Shortly after CBC broke the story about the "sky palace" in March 2014, Ric McIver, who had served as Redford's Infrastructure Minister since December 2013, said the plans for a residential suite were cancelled after he took over the ministry. He said that he had changed "residential construction" on the premier's suite to "meeting room construction," effectively "killing" the "sky palace" in mid-January 2014. However, an August 2014 Auditor General report revealed that the "penthouse ordered by Redford [had] continued to be built with the same layout and finishing she originally ordered" as of August 2014. The City of Edmonton confirmed in 2014 that the building permit allowed the eleventh floor space to be used as residential. The Department of Infrastructure continued to build the floor plans for the eleventh-floor suite based on the plans approved in 2012. The only change was related to the "planned use of space". It was to be used as a "meeting space rather than a residential space". By 2015, when the project was completed, Redford's original plans for the eleventh floor—which had included "bedrooms, bathrooms, a dining room, lounge area, room-by-room temperature controls, a fireplace, a powder room and a butler’s pantry"—had been revised. The space was transformed into meeting rooms and a conference hall.

===Living wall===
Nedlaw Living Walls, the company that built the living wall in the federal building's atrium lobby in 2014—a multi-level, 2,400 sqft plant display—which served as a focal point for visitors and as a biofilter for the building's heating, ventilation, and air conditioning (HVAC) system, won the 2016 North American Cities Alive Conference's Interior Green Wall Award of Excellence for the living wall in the federal building. The green wall, and the renovation project in general, was built under the direction of Kasian Architects. The technology behind the green wall was the result of research on methods for recycling air in space stations, funded by space agencies in both Canada and Europe, and undertaken at the University of Guelph's Controlled Environments Systems research facility led by a team led by Alan Darlington. It integrates both bio-filtration technology—which breaks down "air pollutants into benign components" and phytoremediation, through which plants "restore a contaminated environment." When he accepted the 2016 North American Cities Alive Conference's Interior Green Wall Award of Excellence, Darlington said that, this "biofilter actively removes pollutants from the air, generation over 1,500 cfm (700 litres per second) of virtual fresh air...That's enough 'fresh' air to supply two thirds of the needs of over 150 people.
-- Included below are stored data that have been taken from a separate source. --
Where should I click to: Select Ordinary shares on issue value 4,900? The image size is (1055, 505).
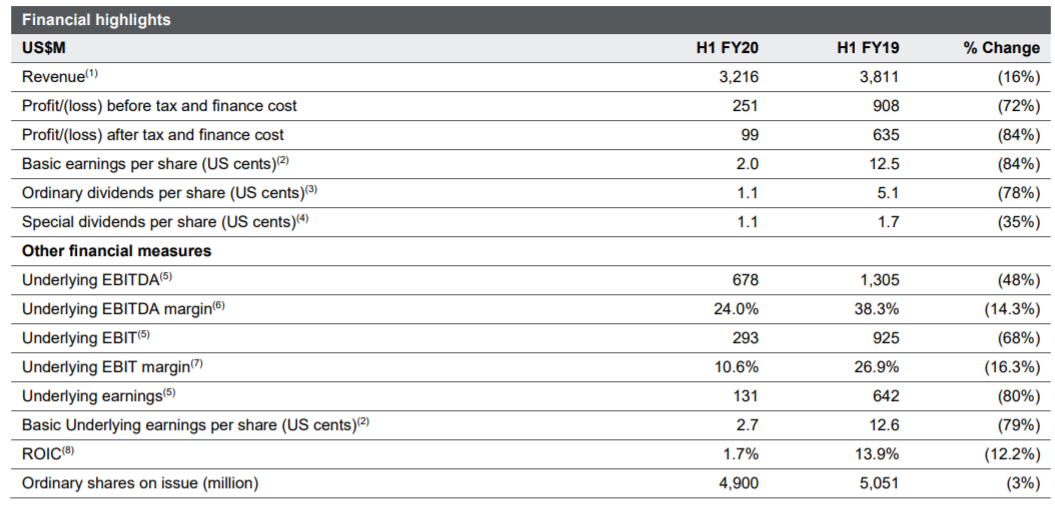[x=739, y=483]
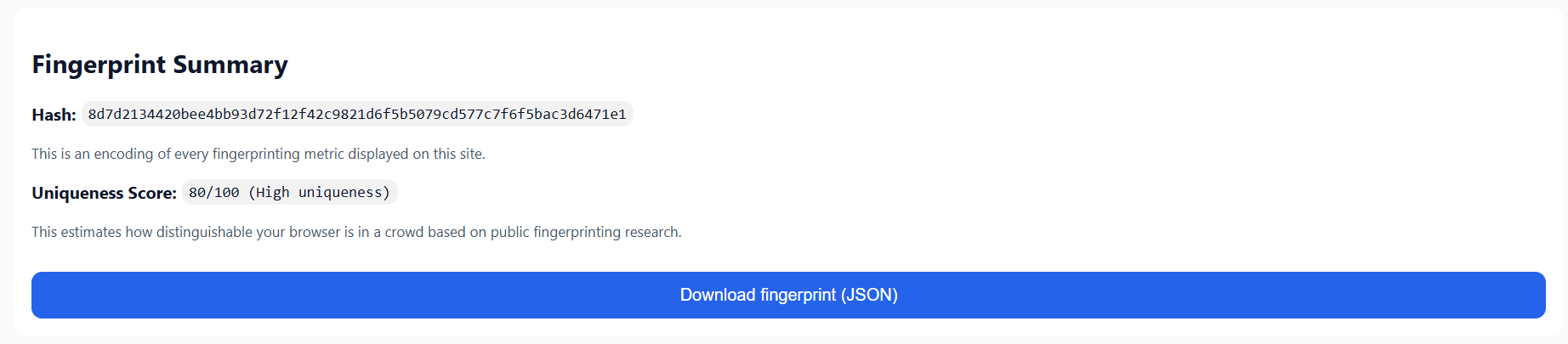Click the word "Fingerprint" in the heading

pos(99,65)
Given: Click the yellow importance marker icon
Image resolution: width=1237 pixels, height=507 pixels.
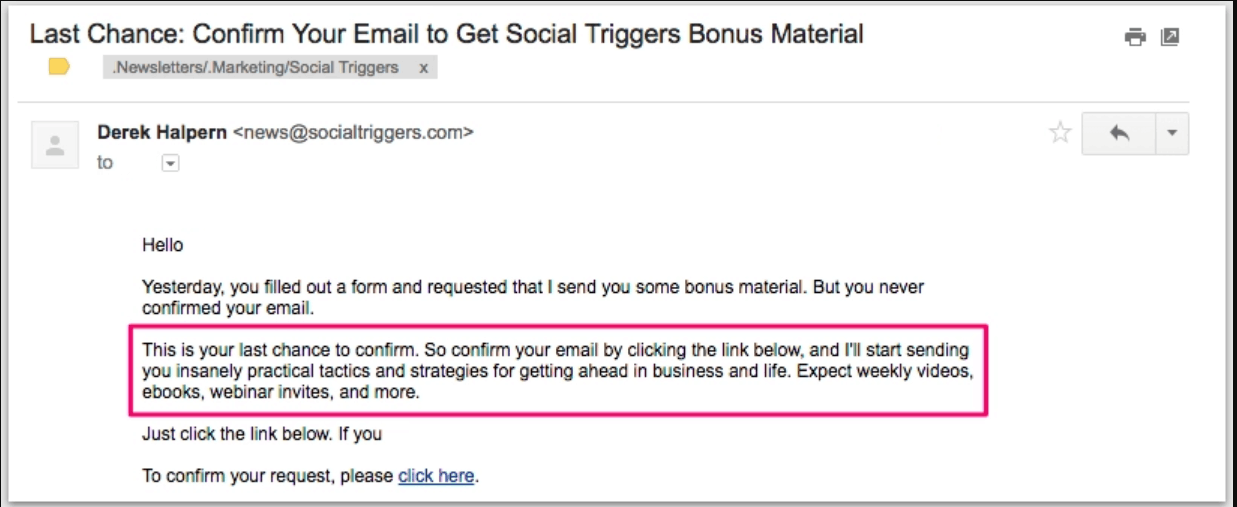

And this virtual fresh air is generated using up to 90 per cent less energy than conventional air treatment systems."

In September 2020, Prasad Panda, the Minister of Infrastructure during the Premiership of Jason Kenney said that the annual maintenance costs of the living wall amounted to $70,000. Panda announced that the living wall would be removed and "replaced with sculptures as part of an ongoing upgrade of the heating, ventilation and air-conditioning system." By the end of November, ahead of schedule, the wall had been dismantled because of a bug infestation.

==Additional changes==
When the renovations were made in 2014, it was not anticipated that, by 2017, there would be four independent MLAs, who would need separate offices in the federal building. Independent MLAs included Derek Fildebrandt who resigned from the UCP, Alberta Liberal MLA David Swann, Progressive Conservative MLA Richard Starke, who chose to not join the UCP, and Alberta Party MLA Greg Clark. Independent MLAs were often given the "smoking room" in the Alberta Legislature Annex Building as an office space.